By Lisa Yorkgitis Nahach
Reach me at LisaYorkgitisNahach@gmail.com.
For me, New Year’s Day doesn’t signify the end of the season, and I have no immediate plans to take down our Christmas tree. In fact, I am gazing at the twinkling lights right now.
The tree is looking a little worse for wear, but that’s okay. Our top branch broke on the way home from the tree farm, so we need to strengthen it with packing tape before replacing the angel. Yeah, we should have done that earlier — ideally, when we realized that the angel looked like a fallen cherubim and removed her. The tree also is looking crooked, but we can fix that, too. We already have straightened it at least once. (We’re used to the tree falling down, so a slight slant doesn’t bother us much.) Finally, half of a light strand doesn’t work, but I have so many lights on the tree, a casual onlooker probably can’t see the ones that don’t work. I may try to fix them, but my efforts might backfire.
I believe that the Christmas season stretches to at least Jan., 6, the day Christians officially celebrate Epiphany — the arrival of the three kings. But do I plan to take down the tree Jan. 6 or Jan. 7? Heck, no!
My reluctance to take down our tree stems partly from my parents’ example. They often kept it up long after Christmas. One year, they and my oldest sibling Susan, a schoolteacher, turned the Christmas tree into a holiday tree by replacing the ornaments with other decorations. I thought it was magical.
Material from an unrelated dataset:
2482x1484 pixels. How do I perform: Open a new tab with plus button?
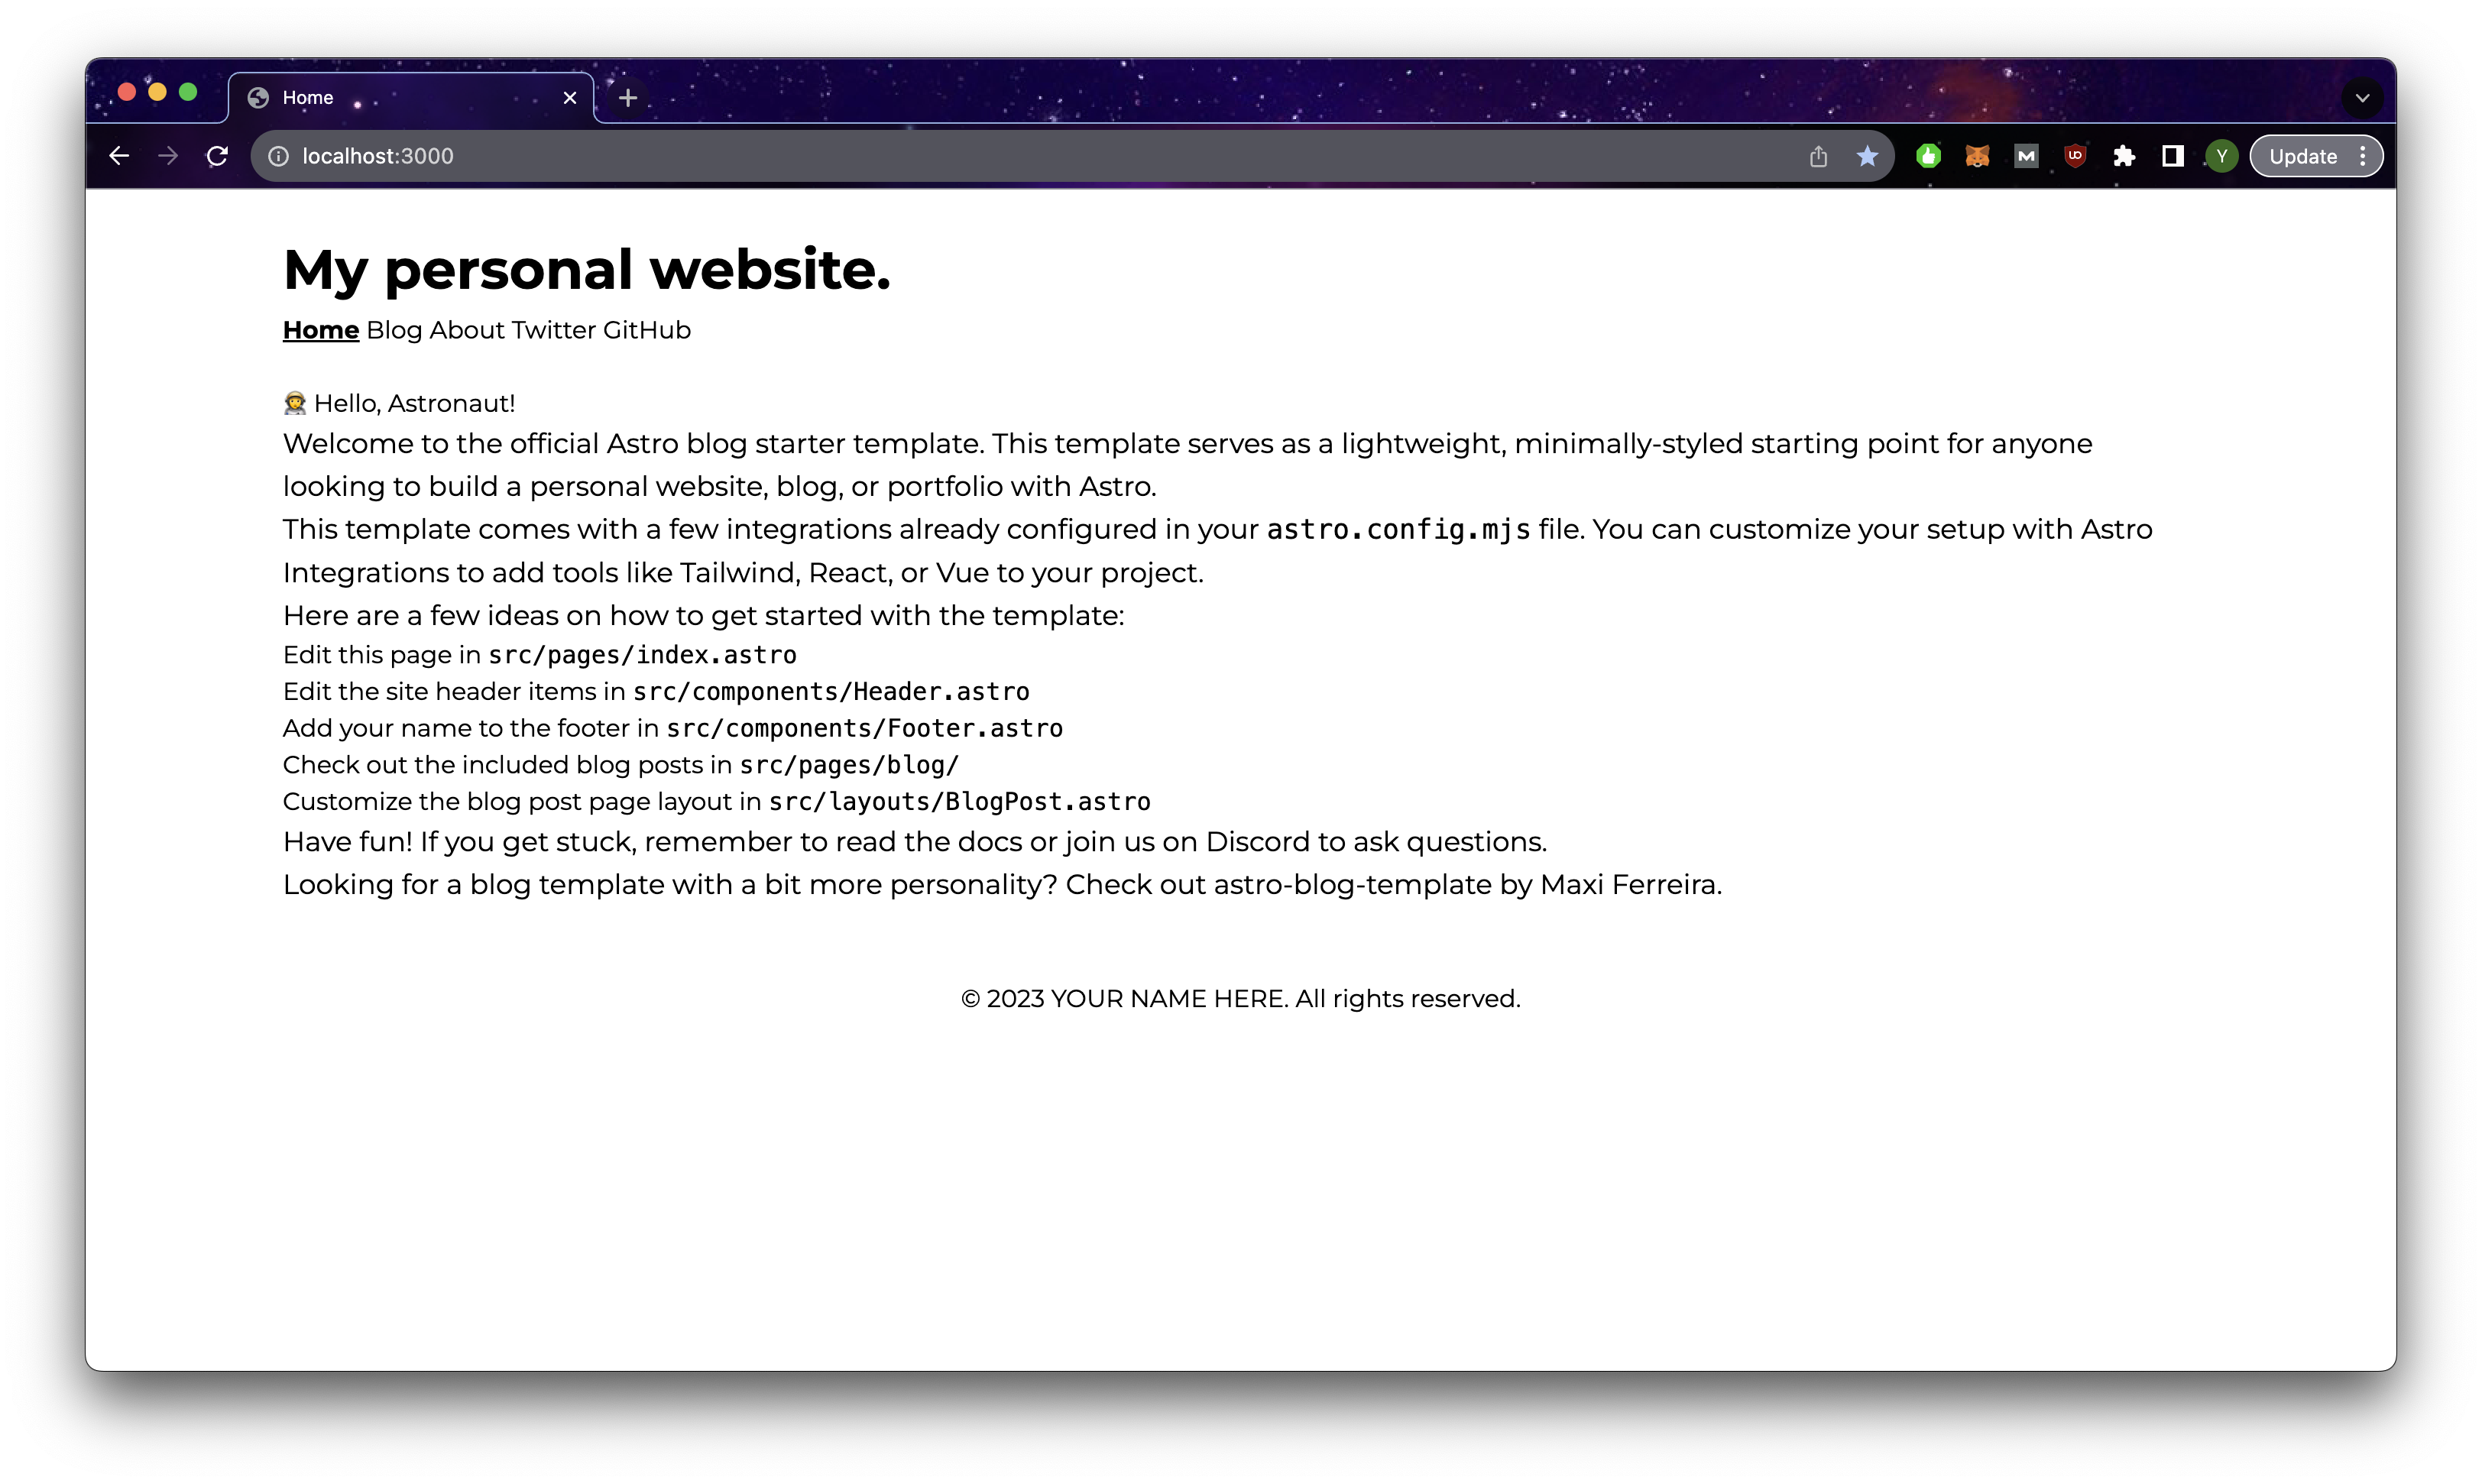[x=628, y=98]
Mom gathered seasonal items from the house, and Susan shared items from her classroom, such as hearts. cupids, arrows, and flowers as well as leprechauns, pots of gold, rainbows, and shamrocks. I don’t remember for sure, but I think she also supplied cardboard eggs, chicks, bunnies, and baskets for Easter. She might have decorated for Presidents’ Day, too.
Believe it or not, our tree was live that year, like it always was. Dad must have picked an especially good one. It might even have been a recycled tree from our backyard. In the early years of their marriage, my parents picked some trees from nurseries that they could plant in the yard after the holiday season. Many of them later became Christmas trees once again.
Our holiday tree was a beautiful fire hazard. I keep hoping to open an envelope of pictures and find one or two photos of it. Fortunately, I have many of Susan’s classroom decorations, so one day, I will be able to have my own holiday tree.
Susan died in 1992 from natural causes. Nine years later, when I became the decorating chairman at my daughter’s elementary school, Mom and Dad sent me several boxes of her classroom decorations. Many of them enlivened the school day of a new generation of children.